Israel confirmed the murder of six more hostages, including Hersh Goldberg-Polin, whose parents embodied so much hope since October 7th. The burden of their ongoing horror and now, their loss made permanent—there are no words.
In lieu of language, there is the desire to do something. It’s no surprise that since the devastating news broke, Israelis are protesting on the streets against Netanyahu. Americans continue their exhausting debate during yet another vicious election cycle. Someone expresses empathy for a dead Israeli and is accused of no empathy for Gazans. And vice versa. Once in a while, somebody reminds us that Hamas terrorists are to blame. It seems no one can agree about anything.
I envy all that energy.
Meanwhile, bodies pile up. They can’t hear the outrage.

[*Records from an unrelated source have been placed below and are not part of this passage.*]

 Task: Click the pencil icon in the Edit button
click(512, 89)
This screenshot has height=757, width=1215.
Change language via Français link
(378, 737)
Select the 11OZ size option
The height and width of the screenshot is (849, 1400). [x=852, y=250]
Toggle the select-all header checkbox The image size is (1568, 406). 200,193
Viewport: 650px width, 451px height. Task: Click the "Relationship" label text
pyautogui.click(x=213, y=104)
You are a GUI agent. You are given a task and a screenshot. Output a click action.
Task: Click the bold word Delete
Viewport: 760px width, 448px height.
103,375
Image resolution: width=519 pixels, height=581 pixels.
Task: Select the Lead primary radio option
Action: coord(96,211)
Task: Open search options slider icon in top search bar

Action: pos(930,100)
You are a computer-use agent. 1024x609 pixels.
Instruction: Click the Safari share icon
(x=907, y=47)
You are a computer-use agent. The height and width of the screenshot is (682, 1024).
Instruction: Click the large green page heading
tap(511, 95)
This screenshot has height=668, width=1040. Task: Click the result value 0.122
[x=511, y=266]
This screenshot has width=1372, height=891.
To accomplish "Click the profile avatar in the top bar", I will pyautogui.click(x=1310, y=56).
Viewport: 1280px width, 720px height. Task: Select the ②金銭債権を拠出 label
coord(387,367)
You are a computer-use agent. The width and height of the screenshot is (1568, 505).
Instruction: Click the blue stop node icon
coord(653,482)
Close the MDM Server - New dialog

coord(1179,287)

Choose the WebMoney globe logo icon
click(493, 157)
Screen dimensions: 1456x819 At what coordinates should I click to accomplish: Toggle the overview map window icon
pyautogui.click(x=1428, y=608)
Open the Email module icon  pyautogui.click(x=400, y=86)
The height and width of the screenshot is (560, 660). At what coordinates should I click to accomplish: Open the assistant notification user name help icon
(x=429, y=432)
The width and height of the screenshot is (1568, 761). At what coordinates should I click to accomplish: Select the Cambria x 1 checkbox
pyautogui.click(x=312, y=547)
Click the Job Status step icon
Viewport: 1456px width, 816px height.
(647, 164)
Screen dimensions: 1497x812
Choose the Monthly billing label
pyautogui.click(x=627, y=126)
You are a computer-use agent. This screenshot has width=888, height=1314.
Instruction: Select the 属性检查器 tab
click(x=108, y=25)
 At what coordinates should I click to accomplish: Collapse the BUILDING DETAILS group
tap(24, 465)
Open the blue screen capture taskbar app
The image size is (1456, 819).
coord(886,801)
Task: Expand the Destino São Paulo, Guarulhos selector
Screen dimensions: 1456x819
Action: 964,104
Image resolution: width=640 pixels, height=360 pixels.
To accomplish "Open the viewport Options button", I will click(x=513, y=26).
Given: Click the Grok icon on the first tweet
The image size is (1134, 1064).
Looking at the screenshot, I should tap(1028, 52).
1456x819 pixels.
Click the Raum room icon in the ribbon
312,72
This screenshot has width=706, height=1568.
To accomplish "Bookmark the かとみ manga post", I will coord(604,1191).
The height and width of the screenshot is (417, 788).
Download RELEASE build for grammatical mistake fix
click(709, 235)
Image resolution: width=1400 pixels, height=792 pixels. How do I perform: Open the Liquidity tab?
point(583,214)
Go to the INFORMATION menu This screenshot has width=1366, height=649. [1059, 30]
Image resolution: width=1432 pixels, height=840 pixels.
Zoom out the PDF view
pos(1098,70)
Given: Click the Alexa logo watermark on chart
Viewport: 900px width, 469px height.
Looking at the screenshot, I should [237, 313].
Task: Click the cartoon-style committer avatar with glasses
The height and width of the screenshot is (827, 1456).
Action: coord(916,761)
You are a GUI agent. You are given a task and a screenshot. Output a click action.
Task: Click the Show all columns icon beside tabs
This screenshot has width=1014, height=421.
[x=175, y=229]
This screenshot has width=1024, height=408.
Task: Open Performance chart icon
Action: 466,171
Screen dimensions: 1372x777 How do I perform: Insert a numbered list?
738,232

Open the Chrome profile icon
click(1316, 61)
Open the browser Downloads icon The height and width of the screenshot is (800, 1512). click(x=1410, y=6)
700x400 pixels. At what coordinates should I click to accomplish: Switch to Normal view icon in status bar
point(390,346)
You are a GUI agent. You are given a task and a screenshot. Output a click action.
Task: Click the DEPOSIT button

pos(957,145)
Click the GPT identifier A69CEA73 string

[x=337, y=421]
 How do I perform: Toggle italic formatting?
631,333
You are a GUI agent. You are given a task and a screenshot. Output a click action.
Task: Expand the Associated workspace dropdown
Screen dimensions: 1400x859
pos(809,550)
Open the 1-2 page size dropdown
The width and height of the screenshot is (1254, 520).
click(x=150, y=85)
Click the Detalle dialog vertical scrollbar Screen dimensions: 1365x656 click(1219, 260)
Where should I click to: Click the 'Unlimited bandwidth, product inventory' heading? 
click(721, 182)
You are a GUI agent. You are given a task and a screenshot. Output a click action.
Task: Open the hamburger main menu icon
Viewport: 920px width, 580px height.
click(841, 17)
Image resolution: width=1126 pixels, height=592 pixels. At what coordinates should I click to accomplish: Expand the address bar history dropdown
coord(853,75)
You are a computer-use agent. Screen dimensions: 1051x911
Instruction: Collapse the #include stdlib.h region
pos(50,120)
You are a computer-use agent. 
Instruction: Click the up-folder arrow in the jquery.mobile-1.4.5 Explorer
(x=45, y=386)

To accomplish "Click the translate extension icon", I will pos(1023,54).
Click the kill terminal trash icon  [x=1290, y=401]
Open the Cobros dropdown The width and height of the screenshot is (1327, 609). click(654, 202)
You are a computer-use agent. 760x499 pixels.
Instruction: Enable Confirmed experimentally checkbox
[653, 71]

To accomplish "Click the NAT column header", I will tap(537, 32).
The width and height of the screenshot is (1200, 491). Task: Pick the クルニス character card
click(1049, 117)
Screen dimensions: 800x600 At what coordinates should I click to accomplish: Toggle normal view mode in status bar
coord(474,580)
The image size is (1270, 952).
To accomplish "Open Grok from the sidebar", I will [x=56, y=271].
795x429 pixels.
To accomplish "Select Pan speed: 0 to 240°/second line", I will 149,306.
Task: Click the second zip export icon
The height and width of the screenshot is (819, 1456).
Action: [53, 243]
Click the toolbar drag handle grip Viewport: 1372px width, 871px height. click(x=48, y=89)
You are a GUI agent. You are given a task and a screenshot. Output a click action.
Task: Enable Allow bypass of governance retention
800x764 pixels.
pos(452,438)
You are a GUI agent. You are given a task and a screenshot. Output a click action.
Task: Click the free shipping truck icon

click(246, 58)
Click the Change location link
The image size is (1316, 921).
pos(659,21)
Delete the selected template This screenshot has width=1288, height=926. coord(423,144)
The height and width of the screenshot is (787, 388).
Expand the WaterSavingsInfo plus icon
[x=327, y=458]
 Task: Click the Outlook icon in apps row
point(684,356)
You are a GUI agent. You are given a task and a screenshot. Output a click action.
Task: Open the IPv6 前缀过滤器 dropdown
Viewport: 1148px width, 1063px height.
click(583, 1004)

To blame is to believe that things could’ve happened otherwise. Blame carves a path through despair—if we know where to direct our anger, we believe we can change course. It’s one way to keep hope alive.
I admit that cynicism has hijacked my personality. I don’t see a way out of things. Not here or overseas.
Indignation feels like a dead limb I drag around. I lack interest in debate. I observe argument like it’s a long-distance sport whose remaining participants have outlasted me. How do they do it? How do they keep feeling all the time?
Last month, we learned that my husband’s mitral valve repair appears to have failed, and while we await more diagnostics, I wonder if October 7th is what broke his heart. This is my personal curiosity, and in it, I recognize the edge of blame. My mind races across so many moments since October 7th. The times we first realized a friend’s antisemitism. The fear for family when Iran launched missiles on April 14th. The stories of survivors of the massacre.
I resent the ongoing crisis. I am infuriated by the global antisemitism. But my mind no longer processes the ubiquity of it; on the contrary—my worry feels compressed now. All my angst focuses on one human life.
When my husband broke the news about Hersh, I was sitting in our living room, reading. Grief rose softly against my own fear: How much more terror and sadness can my husband’s heart take?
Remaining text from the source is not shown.